Note: To avoid messing with the input array formulas you will need to additionally use the INDEX() function. Formula = INDEX(LINEST(C26:C45,B26:B45),1) or just = LINEST(C26:C45;B26:B45) will return the parameter responsible for the slope of the line, i.e. A . Formula = INDEX(LINEST(C26:C45,B26:B45),2) will return the parameter responsible for the intersection of the line with the Y axis, i.e. b .

Having calculated the parameters, scatter diagram you can draw the corresponding line.

Another way to plot a straight line using the least squares method is the graph tool Trend line. To do this, select the diagram, select from the menu Layout tab, V group Analysis click Trend line, then Linear approximation .

By checking the “show equation in diagram” box in the dialog box, you can make sure that the parameters found above match the values ​​in the diagram.

Note: In order for the parameters to match, the diagram type must be . The point is that when constructing a diagram Schedule X-axis values ​​cannot be specified by the user (the user can only specify labels that do not affect the location of the points). Instead of X values, the sequence 1 is used; 2; 3; ... (for numbering categories). Therefore, if you build trend line on a type diagram Schedule, then instead of the actual values ​​of X the values ​​of this sequence will be used, which will lead to an incorrect result (unless, of course, the actual values ​​of X do not coincide with the sequence 1; 2; 3; ...).

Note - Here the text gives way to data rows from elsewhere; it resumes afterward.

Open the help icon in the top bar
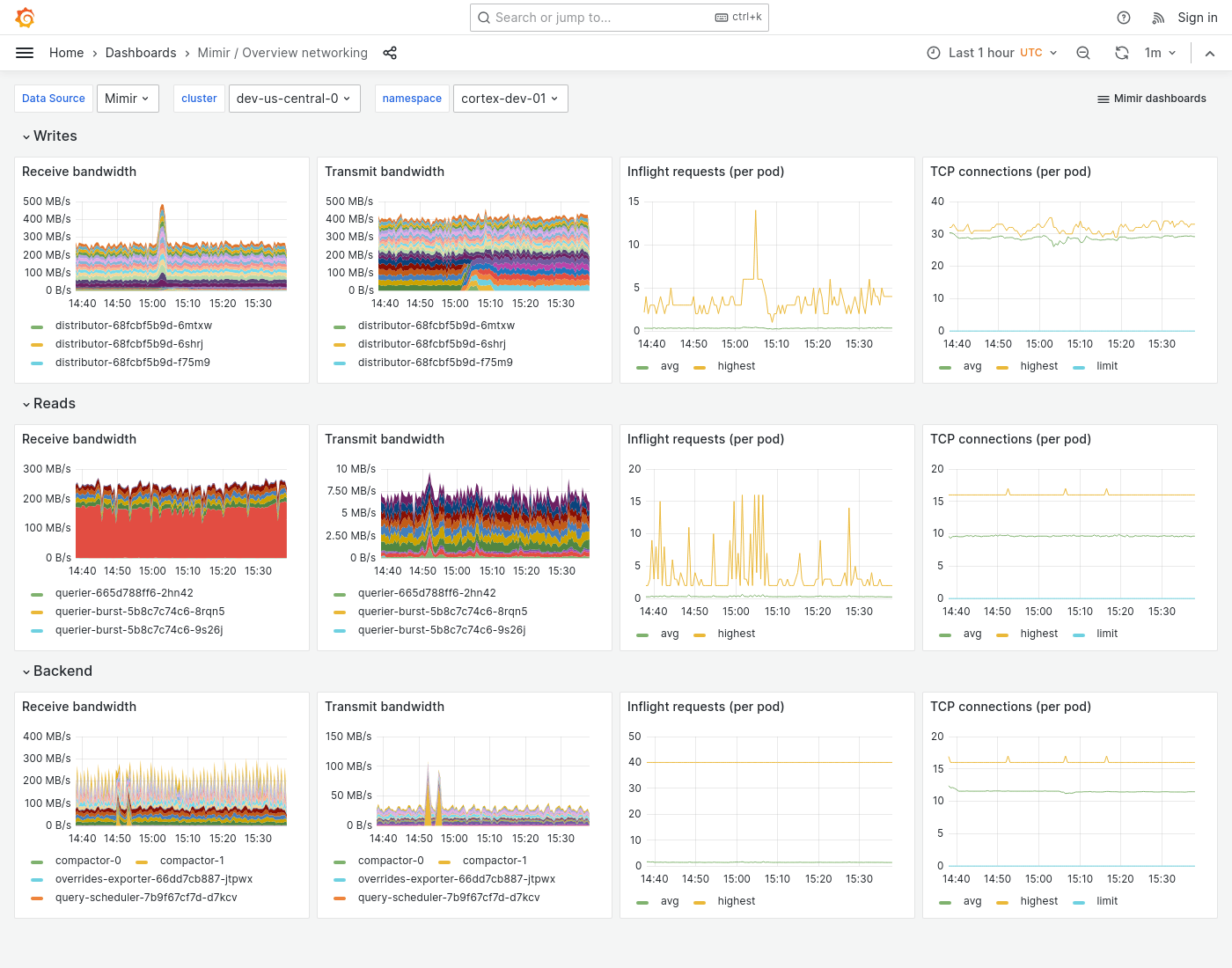Image resolution: width=1232 pixels, height=968 pixels. tap(1123, 18)
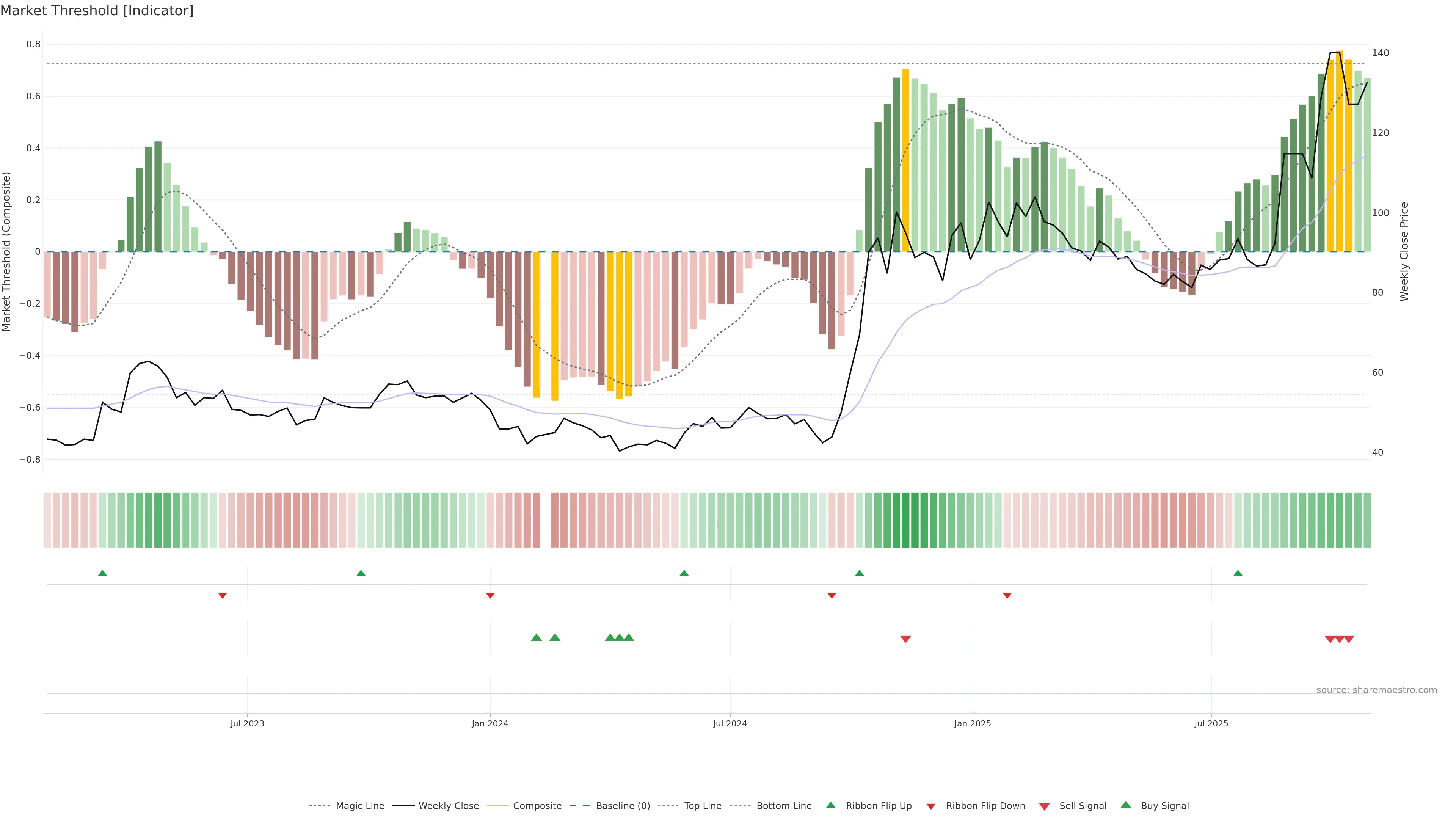Click the Jul 2024 x-axis label
The width and height of the screenshot is (1456, 819).
pyautogui.click(x=730, y=723)
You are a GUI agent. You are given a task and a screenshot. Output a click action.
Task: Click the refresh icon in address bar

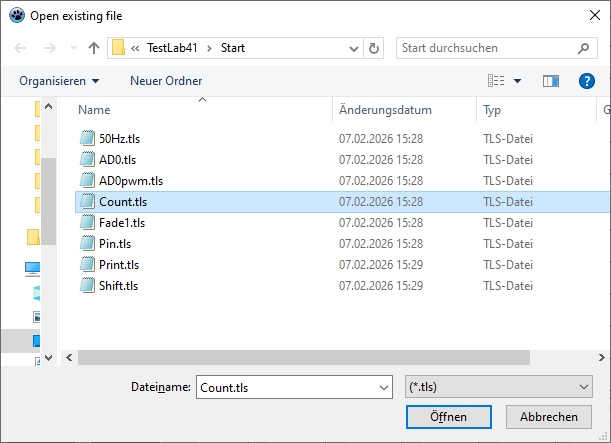tap(374, 48)
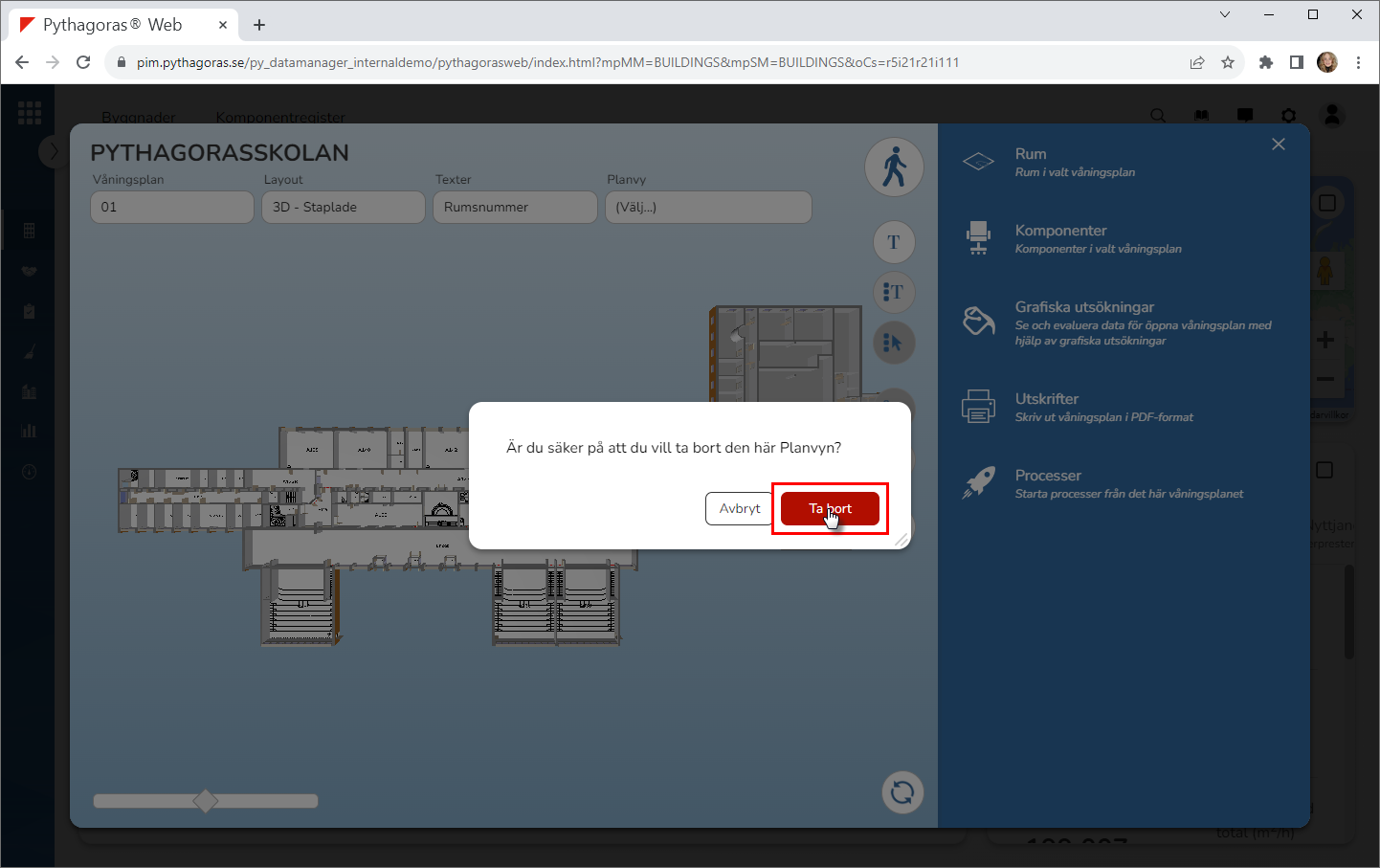The height and width of the screenshot is (868, 1380).
Task: Open the Texter dropdown showing Rumsnummer
Action: [515, 207]
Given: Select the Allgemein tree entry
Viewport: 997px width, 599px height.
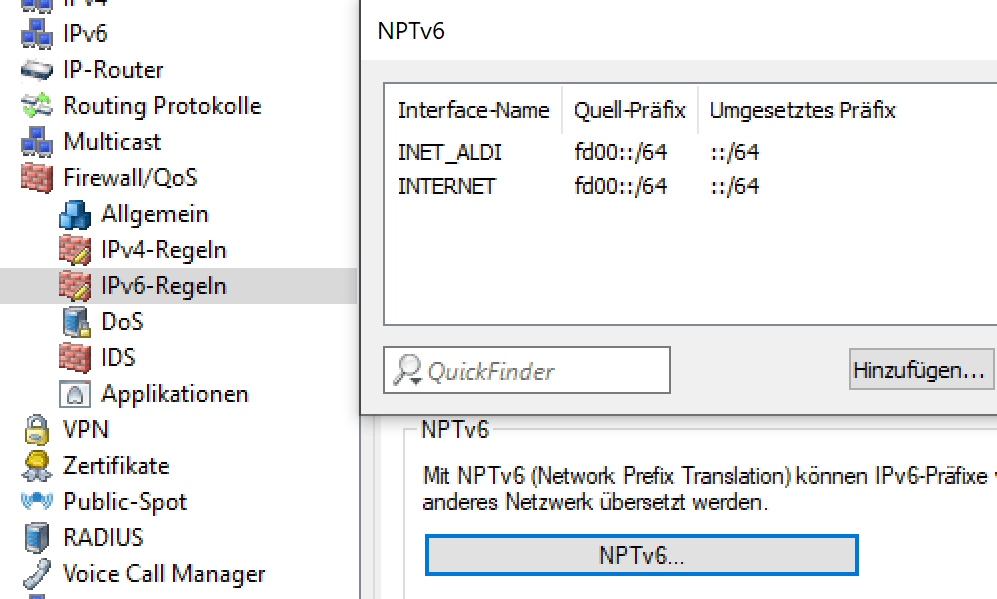Looking at the screenshot, I should (x=155, y=212).
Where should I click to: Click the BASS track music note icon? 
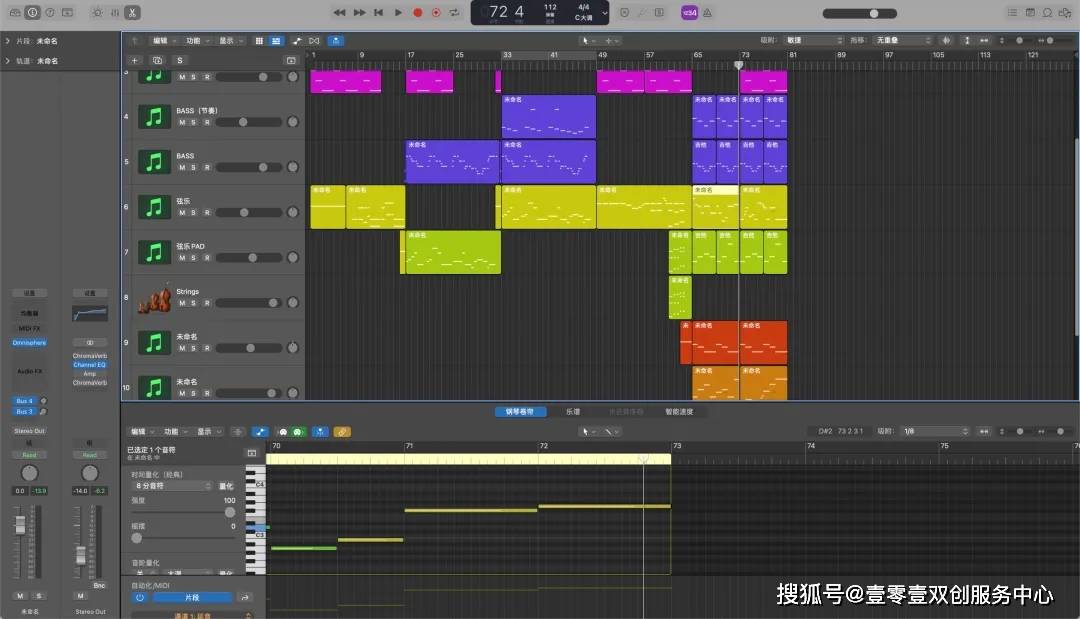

Well, at work we reported to the inspection, the article was written at home for the conference - now we can write on the blog. While I was processing my data, I realized that I couldn’t help but write about a very cool and necessary add-in in Excel called . So the article will be devoted to this particular add-on, and I will tell you about it using an example of use least squares method(LSM) to search for unknown equation coefficients when describing experimental data.

How to enable the “search for solution” add-on

First, let's figure out how to enable this add-on.

1. Go to the “File” menu and select “Excel Options”

2. In the window that appears, select “Search for a solution” and click “go”.

3. In the next window, check the box next to “search for a solution” and click “OK”.

4. The add-in is activated - now it can be found in the “Data” menu item.

Least square method

Now briefly about least squares method (LSM) and where it can be used.

Let's say we have a set of data after we performed some kind of experiment, where we studied the influence of the value X on the value Y.

We want to describe this influence mathematically, so that we can then use this formula and know that if we change the value of X by so much, we will get the value of Y such and such...

I'll take a super-simple example (see figure).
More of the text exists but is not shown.